• Exercise prompt: Only the lines from the line with "Where should I" through the end of the records belong in your reply, copied exactly, with every picture left out.

(Stored data entries)
'''

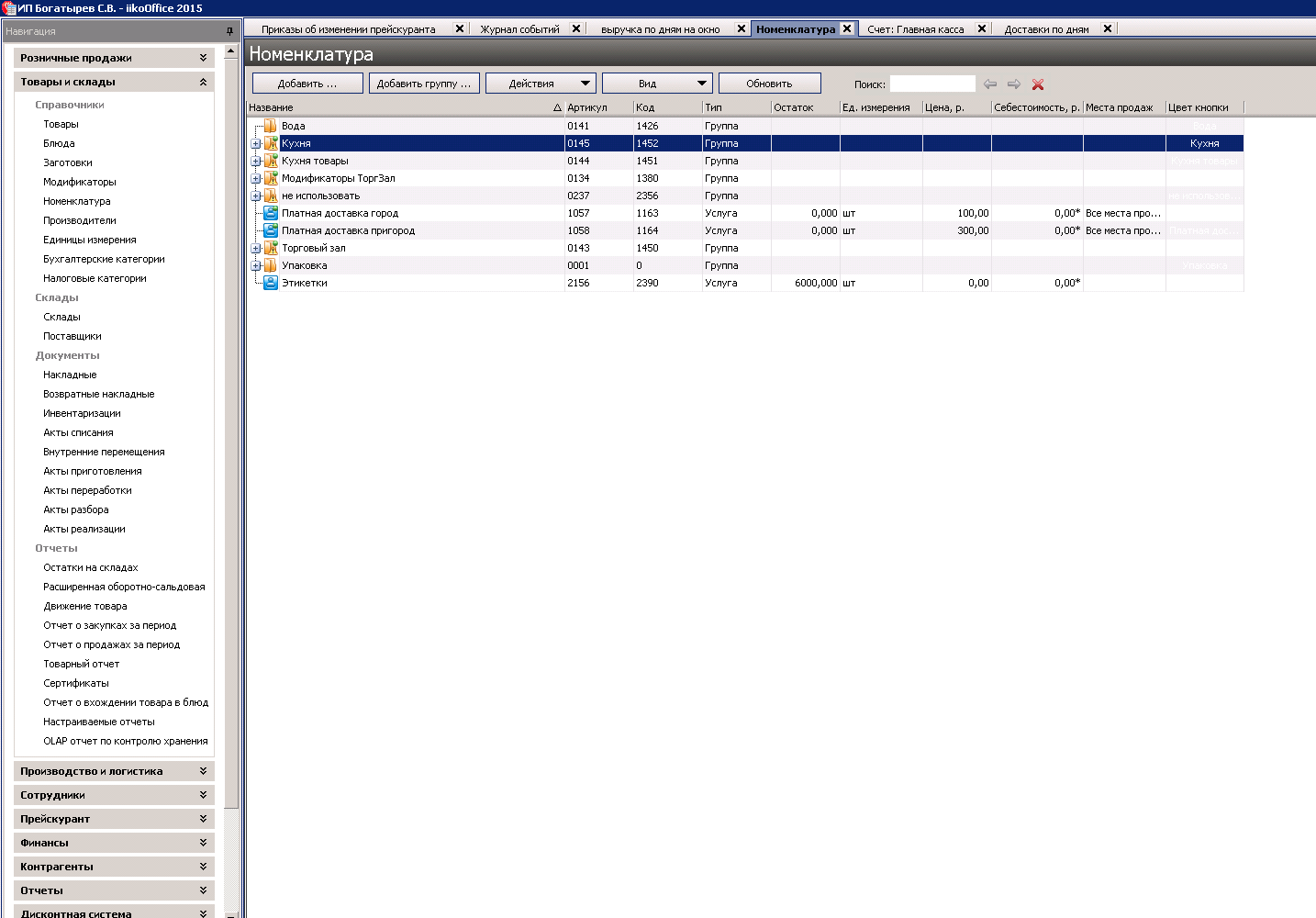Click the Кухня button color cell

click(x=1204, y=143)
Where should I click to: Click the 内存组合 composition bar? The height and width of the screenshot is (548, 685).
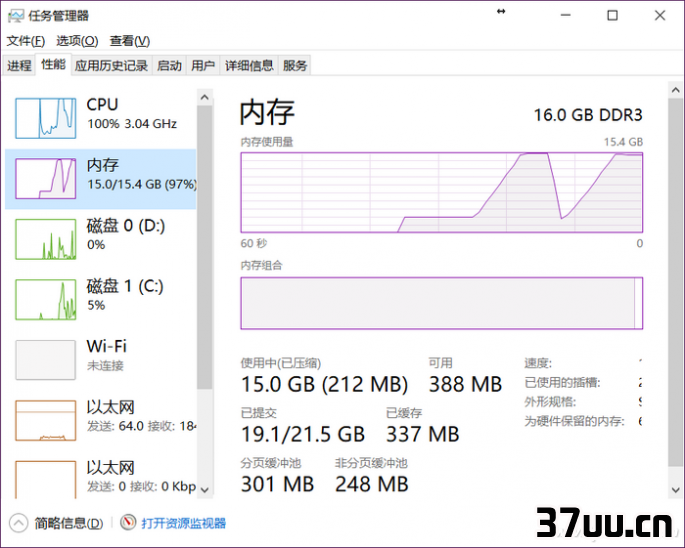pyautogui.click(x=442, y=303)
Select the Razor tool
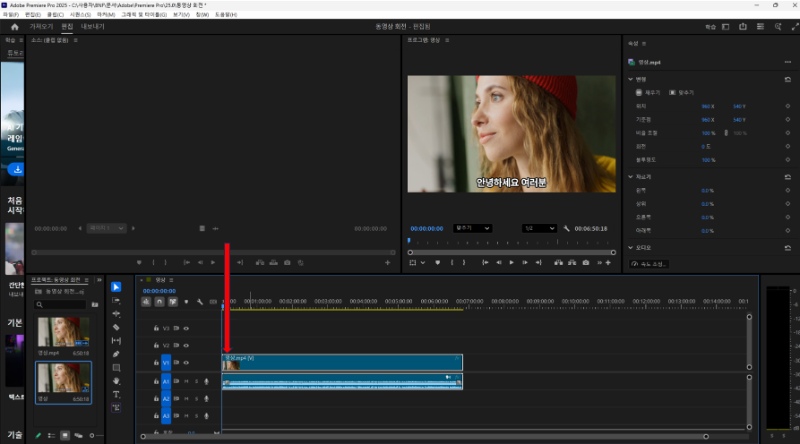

'''

• Response area:
Where should I click to: Click the 内存组合 composition bar? The height and width of the screenshot is (548, 685).
pyautogui.click(x=442, y=303)
Select the Razor tool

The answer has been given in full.